Discussion in 'The Venerable Q-Jet' started by eagleguy, Dec 27, 2009.

  1. eagleguy

    eagleguy 1971 Skylark Custom

    Car is fine off the line. Just when you reach the point where she getting near the top end she hesitates and drops off. Its as if there is a governor on the carb. What gives? Is my float getting stuck? Carb had a total rebuild not long ago and is getting these annoying little quirks which are driving me crazy!

    :af:
     
  2. DaWildcat

    DaWildcat Platinum Level Contributor

    Tell us about your fuel delivery system...sounds like the weak point.

    Devon
     
  3. RAbarrett

    RAbarrett Well-Known Member

    I agree with the fuel delivery assessment. In working with these carbs over the years, the typoical complaint when I dealt with clogged filters, dying fuel pumps or debris in the fuel tank clogging that filter, it was typically about top-end complaints. One easy way to determine the issue might be to duplicate the issue, then simply switch the ignition off, (do not lock the steering wheel!) shift to neutral, and let the vehicle coast to a stop. Then try restarting the vehicle, or measure the float level. If the carb is almost empty, I would address delivery issues. It might be as simple as a defective fuel cap, not allowing the fuel to exit the tank.
    It might be safer to simply replace the in carb fuel filter, (they quickly clog if water or moisture is in the fuel), and try the same thing with the gas cap off, or ajar. Filters are cheap. If the filter is clogged, I would definitely suspect water, and be sure that you use the correct filter for the application. I have seen parts stores only carry the later filters with the roll-over valve. This filter required a different pump, delivering an additional 1/2 to one pound difference in fuel pressure. Ray
     
  4. eagleguy

    eagleguy 1971 Skylark Custom

    Changed the carb fuel filter when problem first started. As far as the gas cap on the tank she's from 71. I should mention that the car was originally a 2bbl.

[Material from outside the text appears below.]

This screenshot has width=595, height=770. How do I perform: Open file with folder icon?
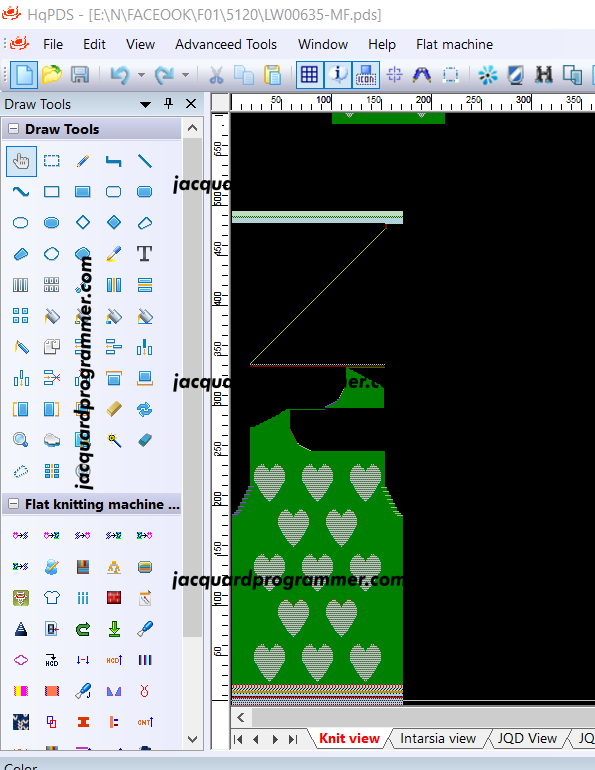click(52, 75)
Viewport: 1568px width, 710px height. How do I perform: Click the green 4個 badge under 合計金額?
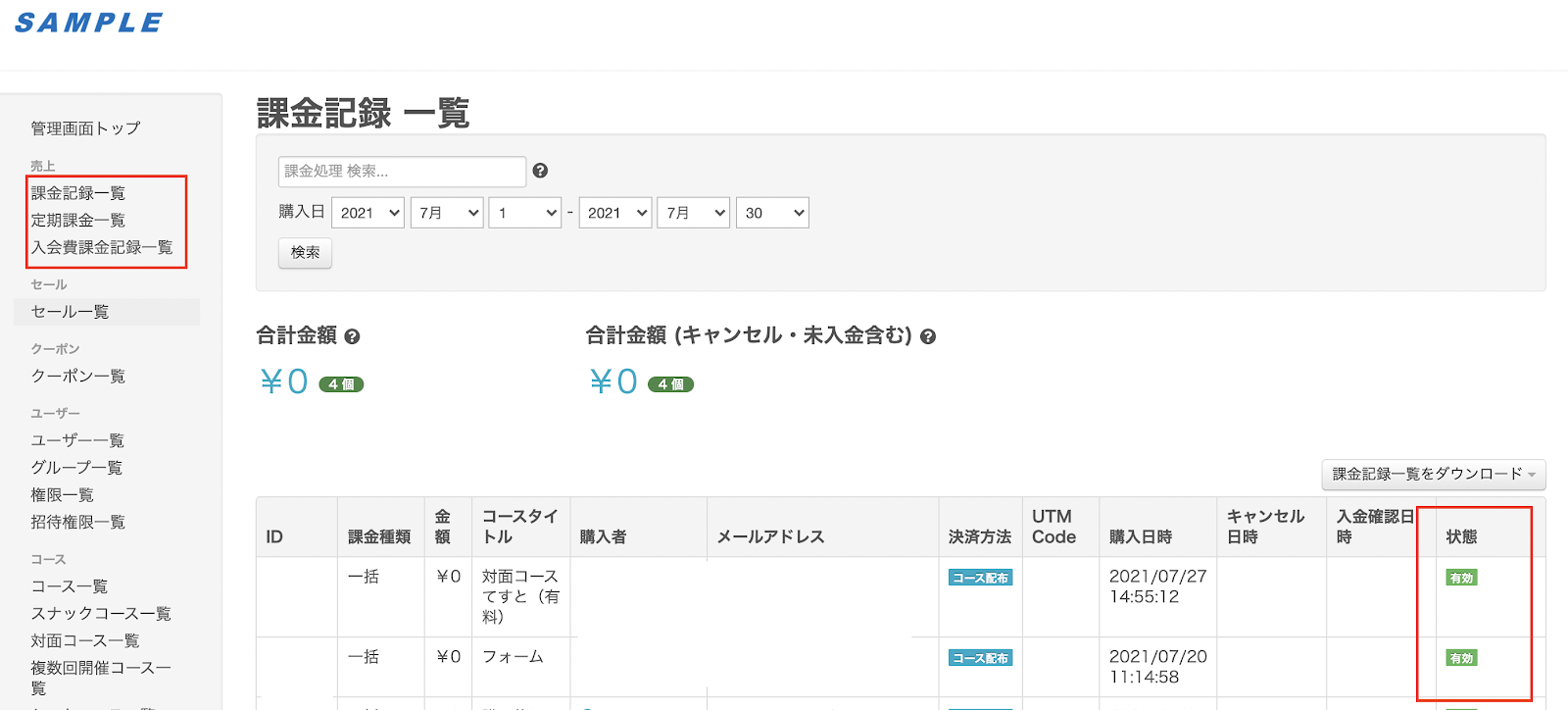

I replaced the fuel pump when she leaked awhile back before the carb and manifold swap. Bought the 4bbl and had her cleaned and rebuilt fully. Initial problem I had was that the float would get stuck and she would pee gas all over the place. Had her taken apart and redone a second time at which time all seemed OK. Then this problem. Could it just be that I have a bad rebuild??
     
  5. Cliff R

    Cliff R Well-Known Member

    One of the first things to do is to install a high flow needle/seat assembly. If the carb was "redone" or "rebuilt", is probably got the parts from an over the counter kit, which will NOT contain the high flow seat. Most kits will have .110" or .125" seats in them, not the .135".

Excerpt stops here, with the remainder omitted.